Wednesday, August 8, 2012

James: How Not to Write a Letter of Parental Disapproval

Mytheos Holt shares a photographed example of the letter not to write to a son who declares himself homosexual:

http://www.theblaze.com/stories/a-difficult-but-necessary-letter-shocking-letter-from-a-father-disowning-his-gay-son-goes-viral/

Why do we need to see the letter? One reason: because those of us who know older (perhaps now dead), conservative men may need to see the handwriting, and the name "James," just to be sure that it's not a letter some friend of ours might have written.

Another reason: because this terse, cold letter reads like an expression of shock that was probably penned thirty years ago. By now some fathers who may have said or written this kind of thing might want to write more compassionate letters to their sons.

The letter to "James" is not a letter I've ever wanted to write to, say, the stepson I've never met. Maybe most letters of this kind would not be suitable for publication because they wouldn't be so generic.

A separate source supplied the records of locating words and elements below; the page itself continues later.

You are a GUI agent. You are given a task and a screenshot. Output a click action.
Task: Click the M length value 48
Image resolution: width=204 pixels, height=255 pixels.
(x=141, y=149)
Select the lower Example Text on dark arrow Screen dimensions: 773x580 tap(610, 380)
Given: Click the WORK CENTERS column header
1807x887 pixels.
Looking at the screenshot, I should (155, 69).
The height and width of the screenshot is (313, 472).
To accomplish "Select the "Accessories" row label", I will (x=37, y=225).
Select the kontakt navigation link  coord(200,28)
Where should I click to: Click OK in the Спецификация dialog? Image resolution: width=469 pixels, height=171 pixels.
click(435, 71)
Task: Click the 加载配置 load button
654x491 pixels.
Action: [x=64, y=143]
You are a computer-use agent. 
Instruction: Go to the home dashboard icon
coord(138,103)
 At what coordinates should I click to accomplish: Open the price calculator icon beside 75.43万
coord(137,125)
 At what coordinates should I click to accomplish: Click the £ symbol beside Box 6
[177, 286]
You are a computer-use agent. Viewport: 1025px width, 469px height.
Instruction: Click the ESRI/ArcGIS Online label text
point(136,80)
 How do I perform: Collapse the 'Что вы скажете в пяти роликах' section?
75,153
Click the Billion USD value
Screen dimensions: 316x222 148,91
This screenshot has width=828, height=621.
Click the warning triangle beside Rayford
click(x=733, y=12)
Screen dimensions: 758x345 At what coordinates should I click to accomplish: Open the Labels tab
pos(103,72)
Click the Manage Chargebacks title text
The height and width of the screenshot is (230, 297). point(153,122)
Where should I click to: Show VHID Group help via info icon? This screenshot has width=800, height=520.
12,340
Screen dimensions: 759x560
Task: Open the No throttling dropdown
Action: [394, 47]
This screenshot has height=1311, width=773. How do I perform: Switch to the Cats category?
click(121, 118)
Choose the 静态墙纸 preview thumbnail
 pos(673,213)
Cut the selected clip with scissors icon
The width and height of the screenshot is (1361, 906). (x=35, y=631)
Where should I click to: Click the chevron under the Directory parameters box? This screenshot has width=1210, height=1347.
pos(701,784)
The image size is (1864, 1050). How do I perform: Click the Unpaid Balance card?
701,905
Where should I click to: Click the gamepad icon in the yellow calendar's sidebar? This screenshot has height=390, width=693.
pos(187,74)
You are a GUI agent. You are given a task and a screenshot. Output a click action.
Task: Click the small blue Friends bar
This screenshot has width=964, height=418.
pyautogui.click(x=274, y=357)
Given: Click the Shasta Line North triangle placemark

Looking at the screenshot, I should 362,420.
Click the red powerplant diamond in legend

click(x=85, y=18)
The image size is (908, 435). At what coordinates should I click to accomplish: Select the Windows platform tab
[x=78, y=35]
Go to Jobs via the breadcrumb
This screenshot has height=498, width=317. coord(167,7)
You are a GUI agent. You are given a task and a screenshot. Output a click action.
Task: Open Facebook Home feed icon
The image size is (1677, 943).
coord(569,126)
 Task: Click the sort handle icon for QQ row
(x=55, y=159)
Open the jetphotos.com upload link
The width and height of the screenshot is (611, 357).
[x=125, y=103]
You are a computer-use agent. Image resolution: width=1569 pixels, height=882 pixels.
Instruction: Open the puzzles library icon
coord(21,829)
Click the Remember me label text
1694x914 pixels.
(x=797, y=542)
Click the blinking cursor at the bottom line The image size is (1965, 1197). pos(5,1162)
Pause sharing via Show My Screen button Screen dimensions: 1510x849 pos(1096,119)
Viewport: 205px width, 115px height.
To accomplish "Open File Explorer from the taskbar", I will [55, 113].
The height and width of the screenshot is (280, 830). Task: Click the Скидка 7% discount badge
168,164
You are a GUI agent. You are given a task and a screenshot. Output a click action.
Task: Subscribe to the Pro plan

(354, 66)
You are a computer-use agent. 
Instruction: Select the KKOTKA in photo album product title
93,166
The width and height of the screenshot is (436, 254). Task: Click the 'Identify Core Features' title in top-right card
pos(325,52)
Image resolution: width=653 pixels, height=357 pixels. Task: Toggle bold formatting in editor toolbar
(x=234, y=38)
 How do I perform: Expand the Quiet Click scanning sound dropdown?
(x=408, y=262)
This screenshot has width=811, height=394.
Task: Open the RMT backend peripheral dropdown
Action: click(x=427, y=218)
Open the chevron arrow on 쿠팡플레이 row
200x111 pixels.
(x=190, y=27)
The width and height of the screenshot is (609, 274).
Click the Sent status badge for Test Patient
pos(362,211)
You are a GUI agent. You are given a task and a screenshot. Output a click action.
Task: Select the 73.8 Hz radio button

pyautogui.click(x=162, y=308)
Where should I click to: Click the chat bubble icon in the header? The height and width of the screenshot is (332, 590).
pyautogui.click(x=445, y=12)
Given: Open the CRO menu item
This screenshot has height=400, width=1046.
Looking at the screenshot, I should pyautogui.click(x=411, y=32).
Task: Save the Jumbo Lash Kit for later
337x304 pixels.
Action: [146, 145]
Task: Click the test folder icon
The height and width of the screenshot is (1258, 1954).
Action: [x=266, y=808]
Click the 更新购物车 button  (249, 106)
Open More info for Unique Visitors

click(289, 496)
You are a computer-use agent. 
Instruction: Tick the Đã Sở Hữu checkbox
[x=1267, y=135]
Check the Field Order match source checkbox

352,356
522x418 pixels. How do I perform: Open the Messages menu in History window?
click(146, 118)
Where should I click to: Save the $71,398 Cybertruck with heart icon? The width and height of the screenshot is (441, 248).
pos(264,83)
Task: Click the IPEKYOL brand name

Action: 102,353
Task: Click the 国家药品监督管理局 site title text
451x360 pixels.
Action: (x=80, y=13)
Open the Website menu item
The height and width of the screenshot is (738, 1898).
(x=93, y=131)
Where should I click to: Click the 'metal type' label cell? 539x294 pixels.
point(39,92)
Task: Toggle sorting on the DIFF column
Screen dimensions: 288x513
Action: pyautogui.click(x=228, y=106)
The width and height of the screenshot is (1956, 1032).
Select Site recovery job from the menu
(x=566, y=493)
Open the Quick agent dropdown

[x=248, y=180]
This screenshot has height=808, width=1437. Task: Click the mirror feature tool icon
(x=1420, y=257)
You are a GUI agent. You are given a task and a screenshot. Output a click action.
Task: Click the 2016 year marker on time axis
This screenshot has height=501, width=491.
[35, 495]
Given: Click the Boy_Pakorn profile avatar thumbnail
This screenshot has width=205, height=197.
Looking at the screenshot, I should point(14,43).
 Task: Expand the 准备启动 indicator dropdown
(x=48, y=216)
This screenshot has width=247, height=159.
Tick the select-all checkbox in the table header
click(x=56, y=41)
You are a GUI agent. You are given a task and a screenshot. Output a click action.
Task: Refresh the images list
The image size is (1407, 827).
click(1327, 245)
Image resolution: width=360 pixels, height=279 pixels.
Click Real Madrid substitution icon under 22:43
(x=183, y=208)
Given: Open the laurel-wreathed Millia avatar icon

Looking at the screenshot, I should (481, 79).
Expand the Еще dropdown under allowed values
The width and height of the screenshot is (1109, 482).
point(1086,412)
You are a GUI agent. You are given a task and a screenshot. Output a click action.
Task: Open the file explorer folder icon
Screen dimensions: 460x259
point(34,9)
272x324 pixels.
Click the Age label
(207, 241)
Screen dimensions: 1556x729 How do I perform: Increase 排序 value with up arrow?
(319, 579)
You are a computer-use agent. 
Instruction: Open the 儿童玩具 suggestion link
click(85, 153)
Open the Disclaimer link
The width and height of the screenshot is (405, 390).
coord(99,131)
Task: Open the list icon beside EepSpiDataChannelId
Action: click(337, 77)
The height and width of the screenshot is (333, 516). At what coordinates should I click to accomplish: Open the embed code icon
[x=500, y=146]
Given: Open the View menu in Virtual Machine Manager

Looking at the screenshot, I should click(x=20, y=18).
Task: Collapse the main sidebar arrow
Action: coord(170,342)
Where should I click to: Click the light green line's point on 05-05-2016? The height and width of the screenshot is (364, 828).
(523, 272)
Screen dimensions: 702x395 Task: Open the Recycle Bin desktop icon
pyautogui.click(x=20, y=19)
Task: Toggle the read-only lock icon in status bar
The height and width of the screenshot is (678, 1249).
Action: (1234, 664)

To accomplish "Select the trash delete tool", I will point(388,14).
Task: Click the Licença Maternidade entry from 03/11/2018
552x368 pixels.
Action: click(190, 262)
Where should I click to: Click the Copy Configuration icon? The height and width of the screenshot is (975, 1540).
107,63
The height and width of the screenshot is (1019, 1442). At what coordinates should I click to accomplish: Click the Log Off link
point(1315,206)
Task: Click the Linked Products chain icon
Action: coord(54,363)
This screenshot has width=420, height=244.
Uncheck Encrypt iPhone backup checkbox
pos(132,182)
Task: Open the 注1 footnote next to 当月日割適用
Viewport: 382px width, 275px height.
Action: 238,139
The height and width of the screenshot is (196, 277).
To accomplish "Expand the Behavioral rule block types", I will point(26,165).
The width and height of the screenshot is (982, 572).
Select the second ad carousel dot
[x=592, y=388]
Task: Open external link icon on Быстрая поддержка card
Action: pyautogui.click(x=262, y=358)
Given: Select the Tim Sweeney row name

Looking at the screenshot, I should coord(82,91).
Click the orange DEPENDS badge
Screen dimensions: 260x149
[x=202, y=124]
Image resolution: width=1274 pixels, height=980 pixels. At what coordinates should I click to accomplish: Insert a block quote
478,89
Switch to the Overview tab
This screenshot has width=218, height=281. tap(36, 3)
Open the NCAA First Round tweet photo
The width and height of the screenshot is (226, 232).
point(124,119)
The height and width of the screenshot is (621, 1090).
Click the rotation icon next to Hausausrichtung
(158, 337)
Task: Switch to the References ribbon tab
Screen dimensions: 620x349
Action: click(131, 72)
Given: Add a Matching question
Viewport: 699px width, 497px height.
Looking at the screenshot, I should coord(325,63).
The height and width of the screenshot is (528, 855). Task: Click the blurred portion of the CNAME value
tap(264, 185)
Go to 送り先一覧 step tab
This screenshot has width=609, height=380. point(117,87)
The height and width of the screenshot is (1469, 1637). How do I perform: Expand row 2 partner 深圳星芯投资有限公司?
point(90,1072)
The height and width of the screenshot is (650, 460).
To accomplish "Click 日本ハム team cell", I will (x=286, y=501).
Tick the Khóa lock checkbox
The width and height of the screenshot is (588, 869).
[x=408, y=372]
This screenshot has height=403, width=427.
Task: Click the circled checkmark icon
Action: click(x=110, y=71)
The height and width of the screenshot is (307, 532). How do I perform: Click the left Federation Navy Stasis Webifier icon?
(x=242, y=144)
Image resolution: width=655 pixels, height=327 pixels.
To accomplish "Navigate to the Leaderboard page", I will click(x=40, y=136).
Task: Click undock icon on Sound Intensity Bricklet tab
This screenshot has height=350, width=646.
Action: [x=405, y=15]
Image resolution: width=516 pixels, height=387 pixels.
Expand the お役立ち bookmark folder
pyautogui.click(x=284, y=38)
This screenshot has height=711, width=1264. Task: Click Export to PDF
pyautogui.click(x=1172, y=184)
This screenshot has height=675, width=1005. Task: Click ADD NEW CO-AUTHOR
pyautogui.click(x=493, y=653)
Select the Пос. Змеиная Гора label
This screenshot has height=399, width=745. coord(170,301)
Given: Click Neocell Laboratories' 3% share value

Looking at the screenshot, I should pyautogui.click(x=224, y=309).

Maybe it will help someone out there, maybe even him, if I share a letter I might have written to my stepson if I'd ever had his address:

"Ken: Your choice to practice homosexuality was a blow to your adoptive father, but it couldn't possibly have hurt him as much as your choice to disappear did. He probably said things that reflected his misunderstanding of you, and your misunderstanding of yourself, when you were a teenager. He probably said that he found the idea of anal intercourse disgusting, as most people do. So you tried it, you liked it, and I don't know what else was going on in your life at the time but I know what was going on in the neighborhood where you were, and you chose to disappear.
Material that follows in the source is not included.